Reservoir sampling | Introduction to reservoir sampling

Contents

This article was published as part of the Data Science Blogathon.

Introduction

Big Data refers to a combination of structured and unstructured data that can be measured in petabytes or exabytes. As usual, we use 3V to characterize the 3V of big data, namely, the volume of data, the variety of data types and the speed at which they are processed.

These three characteristics make it difficult to manage big data. Therefore, big data is expensive in terms of investment on a large amount of server storage, sophisticated analysis machines and data mining methodologies. METROAny organization finds this cumbersome both technically and financially and, Thus, you are thinking about how to achieve Similar results can be achieved using much less sophistication.. Therefore, are trying to turn big data into small data., consisting of usable data chunks. The following figure [1] show a comparison.

67152bbva-openmind-banafa-big-data-basics-1-3871078

Let's try exploring a simple statistical technique, which can be used to create a usable piece of data from big data. The sample, which is basically a subset of the population, should be selected in such a way as to adequately represent the population. This can be ensured using statistical tests.

Introduction to reservoir sampling

The key idea behind reservoir sampling is to create a 'reservoir’ from a large ocean of data. Sea ‘N’ the size of the population and 'n’ The size of the sample. Each element of the population has the same probability of being present in the sample and that probability is (n / N). With this key idea, we have to create a subsample. It should be noted that when we create a sample, distributions must be identical not only in rows but also in columns.

As usual, we focus only on the rows, but it is also important to maintain the distribution of the columns. Las columnas son las características de las que aprende el algoritmo de training. Therefore, we also have to run statistical tests for each feature to ensure the distribution is identical.

The algorithm is as follows: Initialize the reservoir with the first 'n’ population elements of size 'N'. Then read each row in your data set (i> n). In each iteration, calculate (n / i). We replace the elements of the reservoir of the following set of 'n’ items with a gradually decreasing probability.


R[i] = S[i]

for i = n+1 to N:

j = U ~ [1, i]

if I <= n:

R[j] = S[i]

Statistical tests

As I mentioned before, we must make sure that all columns (features) of the reservoir are distributed identically to the population. We will use the Kolmogorov-Smirnov test for continuous characteristics and Pearson's chi-square test for categorical characteristics..

The Kolmogorov-Smirnov test is used to verify whether the cumulative distribution functions (CDF) of the population and the sample are the same. We compare the CDF of the population F_N (x) with the sample F_n (x).

𝐹𝑁𝑥

45519picture1-2261614

As n -> N, D_n -> 0, if the distributions are identical. This test should be performed for all characteristics of the data set that are continuous.

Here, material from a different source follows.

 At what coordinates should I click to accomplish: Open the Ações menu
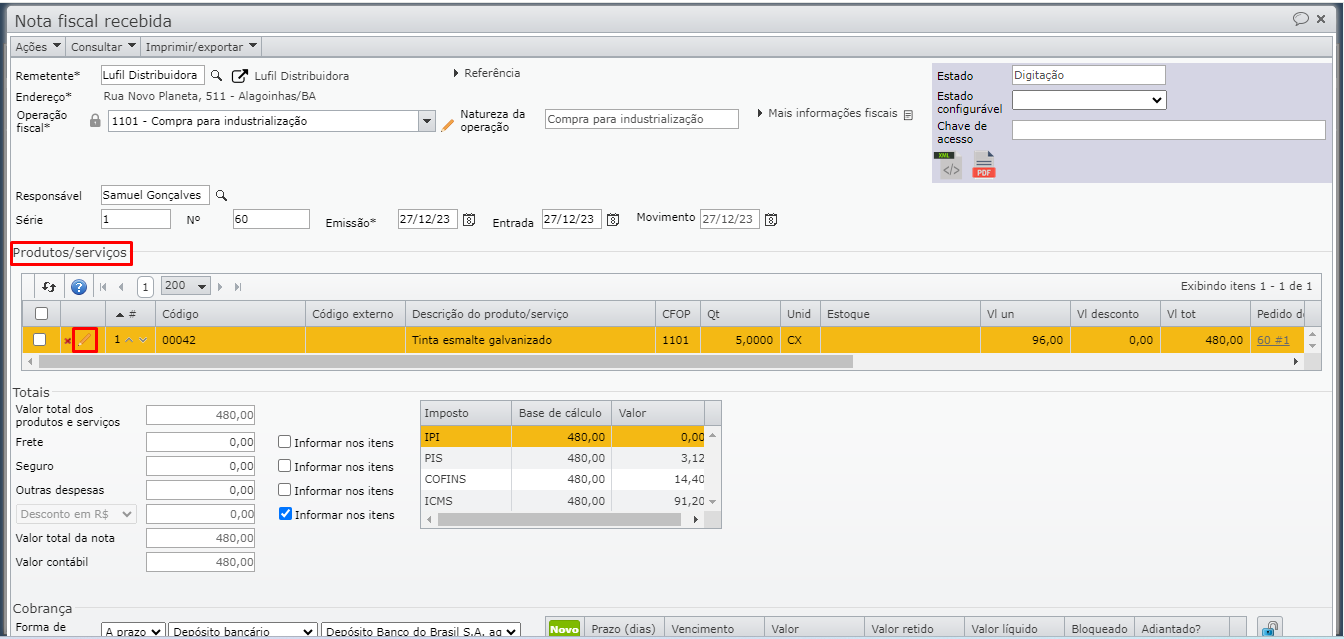tap(38, 46)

For categorical characteristics, we can perform Pearson's chi-square test. Let O_i be the number of observations in category ‘i’ and ne the number of samples. Let E_i be the expected count of category 'i'. Entonces E_i = N p_i, where p_i is the probability of belonging to category ‘i’. Then the chi-square value is given by the following relation:

28825picture2-9669003

If chi-square = 0, that means the observed values ​​and the expected values ​​are the same. If the p-value of the statistical test is greater than the significance level, we say that the sample is statistically significant.

Final notes

Reservoir sampling can be used to create a useful piece of data from big data as long as the two tests, Kolmogorov-Smirnov and Pearson's chi-square, be successful. Recent rumors are, of course, big data. Centralized models such as big data architecture come with great difficulties. To decentralize things and, Thus, make work modular, we have to create small bits of useful data and then get meaningful information from them. I think more efforts should be made in this direction, instead of investing in architecture to support big data.

References

1. https://www.bbvaopenmind.com/en/technology/digital-world/small-data-vs-big-data-back-to-the-basics/

Subscribe to our Newsletter

We will not send you SPAM mail. We hate it as much as you.